Driving by The Old Place’ stirred a mixture of emotions.  It is hard to believe that it has been 31 years since my parents sold it for the new place... aka‘The Barn.’  To my surprise, 'The Old Place' had been modernized into the present day... and was up for sale.   I turned around and decided to sit for a while.... 
The bedroom window, just behind the chimney, is gone.
A porch... a fitting new addition. 
The water is much lower than years ago... evident by the hovering tree trunk.
I so remember running around on those grounds as a child.  The river drowned out any insulting noises - though there really were none.  I sat there for an hour and only 5 cars drove by.  Can you imagine?!  I could see my childhood flash before me.  My sisters and I spent so many hours in that creek... creating dams to have deeper water to swim in, to corral and catch fish, to build our own river forts.  Lisa must have been about 7 or 8 years old when she reached into the ripples and came up with a whopper of a trout!  Dad had been working by the waters edge and heard her call out, “Hey, Dad, look at this!”  I don’t think she really realized the improbability of her catch.  He laughed and asked her to hold it higher so he could get a better look, in sheer disbelief that his little girl had just caught the massive trout he had so many times tried to nab via fishing pole.  The fish twisted and arched in her hands as she held it overhead.  Her bleached blond hair sticking together in drenched bunches, framing her proud smiling face... all while proud PaPa looked on and laughed out loud.  She could hold it no more, bending to the rivers bed she let the fish go.  
Lisa (5 yrs old) and Barbara (7 yrs old) - 1972
Lisa & our friends Randy & Lori ~ 1977
The pine tree is gone... and the 'coffee bush is oh so tiny...
Then there was the ‘Coffee Bush.’  Every morning Mom would take the used grounds out and dump them under the bush.  I’m not sure why this routine started, but the bush apparently loved, loved, loved this and responded by growing into a beautiful 'full-bodied' bush!  The ‘Coffee Bush’ still exists, but not with the vigor of my childhood days.  No doubt the new owners are unaware of the coffee grind rules.
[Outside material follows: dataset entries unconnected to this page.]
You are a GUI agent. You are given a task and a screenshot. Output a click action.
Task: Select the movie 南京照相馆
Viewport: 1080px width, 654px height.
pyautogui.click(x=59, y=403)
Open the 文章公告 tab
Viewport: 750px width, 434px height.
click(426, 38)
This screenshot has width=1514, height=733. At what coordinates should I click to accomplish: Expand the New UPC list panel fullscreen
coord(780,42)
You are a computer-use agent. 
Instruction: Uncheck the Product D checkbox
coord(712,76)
The edge of the 'coffee bush'(rt) & our infamous fire pit.
The fire pit is no more.  Not to say I don’t know where it was.... We sat for hours upon hours listening to the crackling blaze, amidst the steadfast, surround sound lull of the rippling river.  No sooner were the logs lit, and Mom would walk out of that rickety old kitchen with two cups of coffee in hand... and maybe even some hot chocolate.  Using big old logs for our seats, we nestled as close as we safely could to the flames.  From time to time a bat would swoop over head, and we would squeal in horror and delight.  Sparks from the embers floated up on the heat waves, setting our sights to the starlit sky... More than our hands were warmed by those fire pit nights.
The apple tree in the corner is gone, as is the old dog house.  It is safe to say the woodchuck has probably also gone.  He graced our mornings everyday.  Many of his cousins were target practice, and met speedy ends.  But this guy was Officially off limits per my Mom.  She loved to watch him out the kitchen window, him and his brother up the street... the one that sat on the crest of the hill in front of the waterfall entry...  any other family members were fair game.  But not them.  
The outhouse was gone too.  Only a sink hole in the area it used to be.  The field above, the one with the grazing cows, was now overgrown.  So overgrown you could no longer see a field.  No way cows were anywhere in the area.

Looking back to the river, at this moment in time, I wondered how many of the rocks were still there from my childhood. The big ones of course.  The ones that nature was hard pressed to move.  But what about the little ones?  The ones we used to build the dams.  Did those still sit where we left them?
Did it really matter?  Right now.... right this second... The best thing of all, was the tranquility was as I remembered.  True.  Unwavering.   Unblemished.  
Mom and Heidi
Heidi sitting watch

June 1972... me in my 'cool' red shorts... 8 years old.